A chance for cannabis businesses to work with banks was recently killed off by the United States Congress.
The Secure And Fair Enforcement Banking Act (Safe) Act of 2017, the latest version of attempts to help protect cannabis-based businesses and banks interacting, was thwarted before it could be brought to a vote.
In tactical preciseness, Congress ended the bill’s run by tabling the amendment, citing that it was not relevant to the topic of stress tests for financial institutions. The bill would have protected banks from federal penalties while they served cannabis-related businesses.
Due to the risk, banks currently don’t choose to work with cannabis businesses, leaving them needing to work primarily in cash. Rep. Ed Perlmutter was inspired to the bill after a Iraq War veteran working as a dispensary security guard was killed during a robbery.
“The regulatory confusion around marijuana and banking needs to be resolved,” Perlmutter said. “Prohibition is over. This committee has a responsibility to align the laws of the United States with those of the states so that there isn’t confusion. Public safety is at risk.”
This is the third of a series of cannabis-related bills that Congress has blocked from being voted on. Previously, Congress also shot down a chance for an amendment regarding taxation of cannabis-related businesses from being added to the GOP tax bill, and it has even blocked veterans involved in cannabis research from being voted on.

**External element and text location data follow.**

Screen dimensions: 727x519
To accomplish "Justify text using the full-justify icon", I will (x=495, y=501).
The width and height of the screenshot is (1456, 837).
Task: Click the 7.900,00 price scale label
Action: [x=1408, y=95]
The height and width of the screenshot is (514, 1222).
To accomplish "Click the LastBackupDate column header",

Democratic Rep. Maxine Waters from California spoke in support of Perlmutter’s amendment.
“Someday we will realize that this is a federal issue that must be dealt with,” she said.
Rep. Perlmutter stated his frustration later via his Twitter account. “This week, I tried yet again to offer a solution to the marijuana banking crisis. Unfortunately, my amendment was not included in the final bill. This is an issue of public safety and I will continue to press the issue at every opportunity.”